Un homme libre ? Dans des circonstances moins périlleuses, Mat aurait volontiers éclaté de rire. Mais Tylin semblait morte de peur et la maudite gamine avait bel et bien demandé son prix.

Tuon se détourna du jeune homme comme s’il venait de se volatiliser de son esprit.

— Tu as peur, Tylin… La Lumière m’en soit témoin, tu ne devrais pas !

Tuon approcha du fauteuil, releva son voile à deux mains et embrassa Tylin – d’abord sur chaque œil, puis sur les lèvres.

La reine parut abasourdie.

— Pour Suroth et pour moi, tu es comme une sœur. De ma propre main, j’écrirai ton nom sur la liste des membres du Sang. Tu seras la Haute Dame Tylin, la reine d’Altara et bien plus que ça, comme il t’a été promis.

Anath se racla bruyamment la gorge.

— Oui, Anath, je sais, soupira la gamine. (Se redressant, elle remit son voile en place.) La journée fut longue et difficile, et je suis épuisée. Mais je vais montrer à Tylin quelles terres lui seront réservées, afin qu’elle se sente apaisée. Ma reine, il y a des cartes dans mes appartements. Me feras-tu l’honneur de m’y accompagner ? J’ai d’excellentes masseuses.

— Tout l’honneur est pour moi, assura Tylin, l’air pas beaucoup plus rassurée qu’avant.

Sur un geste de la so’jhin, l’homme aux cheveux blonds courut ouvrir la porte et s’agenouilla pour la tenir, mais il dut patienter pendant que ces dames déplissaient, lissaient ou époussetaient leurs vêtements – un rituel typiquement féminin, en Altara, sur le continent seanchanien et n’importe où ailleurs.

La da’covale rousse se chargea de ce travail pour Suroth et Tuon. Mat profita de cette diversion pour tirer Tylin à l’écart et lui parler sans être entendu. La so’jhin ne le quittait pas des yeux, remarqua-t-il. Au moins, Tuon, livrée aux mains expertes de la da’covale, semblait avoir oublié jusqu’à son existence.

— Je ne suis pas tombé tout seul…, souffla Mat. Il y a une heure, le gholam a tenté de me tuer. Il vaudrait mieux que je parte. Ce monstre en a après moi et il tuera tous mes proches.

Une brillante improvisation, ce plan ! Avec d’excellentes chances de succès.

— Il ne t’aura pas, mon cochonou…

Tylin jeta à Tuon un regard qui n’avait rien de celui d’une sœur. Par bonheur, la Seanchanienne ne s’en aperçut pas.

— Et elle non plus…

Au moins, Tylin avait eu le bon sens de chuchoter.

— Qui est-ce ? demanda Mat.

Tant pis pour les « excellentes chances »…

— La Haute Dame Tuon, tu le sais aussi bien que moi. Suroth est au garde-à-vous quand elle parle. Idem pour Anath, même si je parierais que c’est une sorte de domestique. Mon chouchou, les Seanchaniens sont de drôles de gens…

Tylin tendit une main et recueillit un peu de boue sur son index. Mat en avait donc aussi sur la figure ?

— Tu te souviens des rubans roses, mon chou ? Quand je reviendrai, nous verrons si cette couleur te va bien.

Tylin sortit avec Tuon et Suroth, Anath, la so’jhin et le da’covale sur les talons. Mat resta seul avec la servante, qui entreprit de nettoyer la table. Se laissant tomber dans un fauteuil, le jeune flambeur se prit la tête à deux mains.

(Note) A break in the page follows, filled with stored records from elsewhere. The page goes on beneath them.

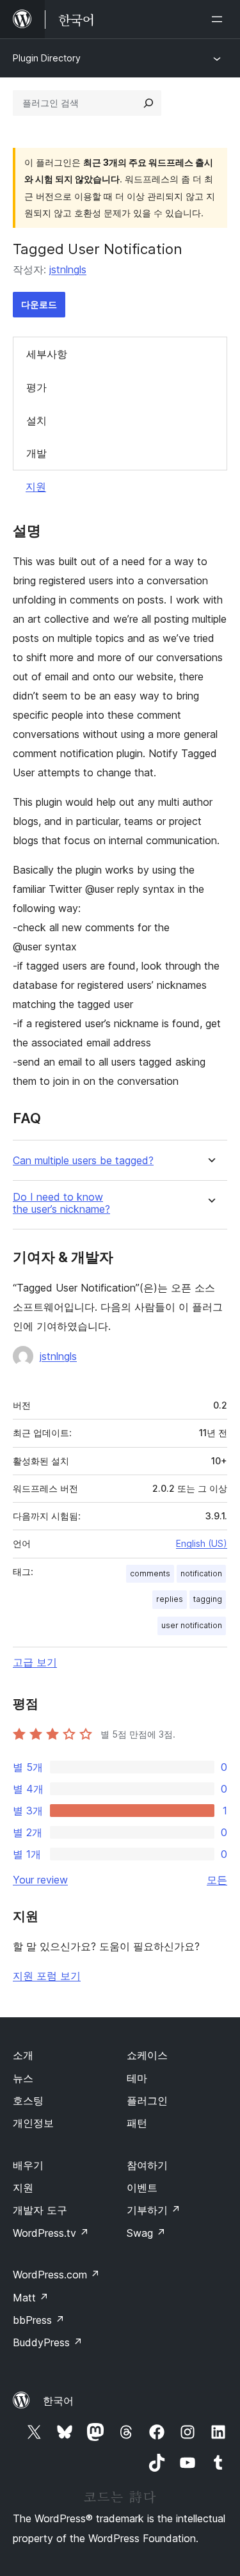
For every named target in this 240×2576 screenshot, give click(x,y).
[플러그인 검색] (148, 103)
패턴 (137, 2122)
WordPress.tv (51, 2233)
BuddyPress (48, 2342)
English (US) (201, 1543)
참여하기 (147, 2165)
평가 (36, 387)
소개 (23, 2055)
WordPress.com (56, 2274)
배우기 (28, 2165)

En toute autre occasion, les rubans roses l’auraient poussé à hurler d’horreur. Il n’aurait jamais dû essayer de rendre la monnaie de sa pièce à cette femme… À présent, même le gholam n’occupait plus vraiment ses pensées.

Les dés s’étaient arrêtés, et… Quoi donc ? Il venait de rencontrer trois femmes qu’il ne connaissait pas, mais ça ne pouvait pas se réduire à ça. Y avait-il un lien avec l’accession de Tylin au statut de membre du Sang ? Sauf que jusque-là, quand les dés s’arrêtaient, c’était à lui, directement, qu’il arrivait quelque chose.

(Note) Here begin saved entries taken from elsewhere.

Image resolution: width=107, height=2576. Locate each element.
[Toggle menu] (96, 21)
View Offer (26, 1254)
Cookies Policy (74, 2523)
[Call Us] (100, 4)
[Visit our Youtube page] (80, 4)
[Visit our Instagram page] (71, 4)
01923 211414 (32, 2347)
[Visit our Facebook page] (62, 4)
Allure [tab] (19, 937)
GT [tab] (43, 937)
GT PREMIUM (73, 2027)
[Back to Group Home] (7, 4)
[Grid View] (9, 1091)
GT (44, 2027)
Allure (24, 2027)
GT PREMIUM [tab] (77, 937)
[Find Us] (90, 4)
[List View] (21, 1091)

Mat resta assis pendant que la servante, après avoir appelé de l’aide, faisait desservir la table. En fait, il ne bougea pas jusqu’au retour de Tylin, qui n’avait pas oublié les rubans roses.

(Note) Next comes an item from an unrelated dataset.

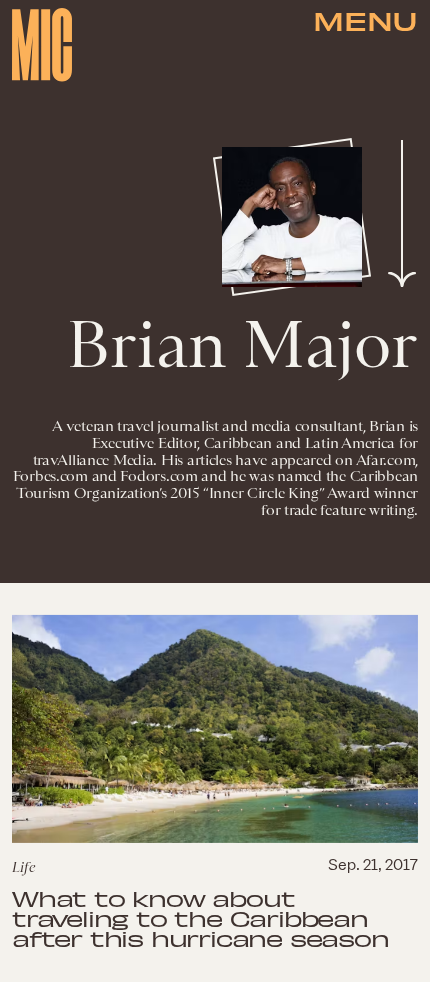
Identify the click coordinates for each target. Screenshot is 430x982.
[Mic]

Du coup, il en oublia tout le reste pendant de longues heures.

18

Une proposition

Après la tentative d’assassinat du gholam, les jours s’écoulèrent avec une lenteur qui agaça Mat au plus haut point. Comme pour l’énerver un peu plus, le ciel grisâtre ne changea pas, sauf pour déverser de la pluie.

En ville, on parlait d’un homme tué par un loup, la gorge déchiquetée. L’affaire ayant eu lieu à l’extérieur des murs, personne ne s’inquiétait, mais on s’étonnait, parce qu’on n’avait pas vu de loup près d’Ebou Dar depuis des lustres.